Praticamente o elenco inteiro do Guarani esteve no palco montado no Brinco de Ouro para receber as medalhas e comemorar com o troféu de campeão. O único que não pôde comparecer fisicamente foi Wallace, mas ele não foi esquecido um minuto sequer e esteve bem representado na festa do título. Familiares do goleiro vieram de Ribeirão Preto para acompanhar a decisão e coube à Dona Fabiana ficar com a premiação que seria do filho, falecido em janeiro num acidente automobilístico.
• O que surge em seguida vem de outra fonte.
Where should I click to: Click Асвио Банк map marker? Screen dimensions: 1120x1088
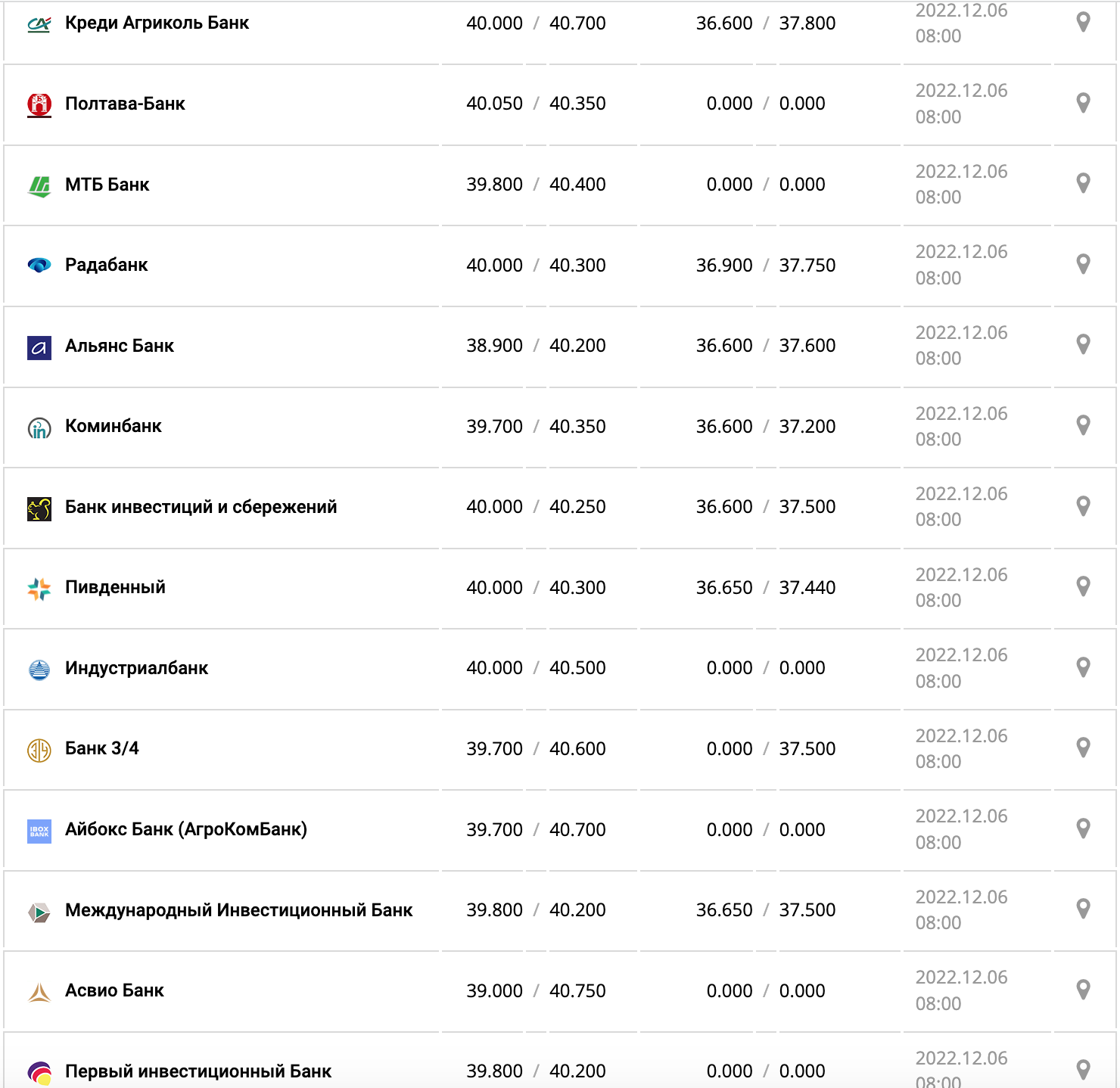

Na volta a Campinas depois da série de homenagens que recebeu na vitória sobre o Batatais, logo após o episódio, Fabiana garantiu que, dessa vez, não era momento de chorar. “Hoje foi só festa. A gente veio para receber a medalha de campeão. Tinha certeza que seria campeão. Esses 25 dias que ele passou aqui, a gente só tem a agradecer o carinho e a força que todos nos deram. Foi tudo muito emocionante, mas prometi que não ia chorar. Estou muito feliz”, disse a mãe, que estava acompanhada da pequena Valentina, de seis meses, filha do goleiro.
As lembranças a Wallace não ficaram restritas apenas a medalha. Os jogadores foram a campo com o nome dele estampado nas camisas e o amigo Bruno Brígido fez um pedido ao clube para que usasse na decisão o número 12, que era do companheiro e não havia sido utilizada desde o falecimento.
Após o jogo, durante a volta olímpica, torcida e elenco se uniram em um só grito de ‘Wallace Eterno’ enquanto festejavam com a taça.
Para a mãe do goleiro, a relação com o último clube do filho agora é eterna. “Meu filho estava muito feliz aqui no Guarani. Esses 25 dias foram só felicidade. Ele passou por aqui e deixou alegria e paz para todos”, comentou. “O Guarani vai estar sempre no nosso coração. Família Wallace é Guarani para sempre”.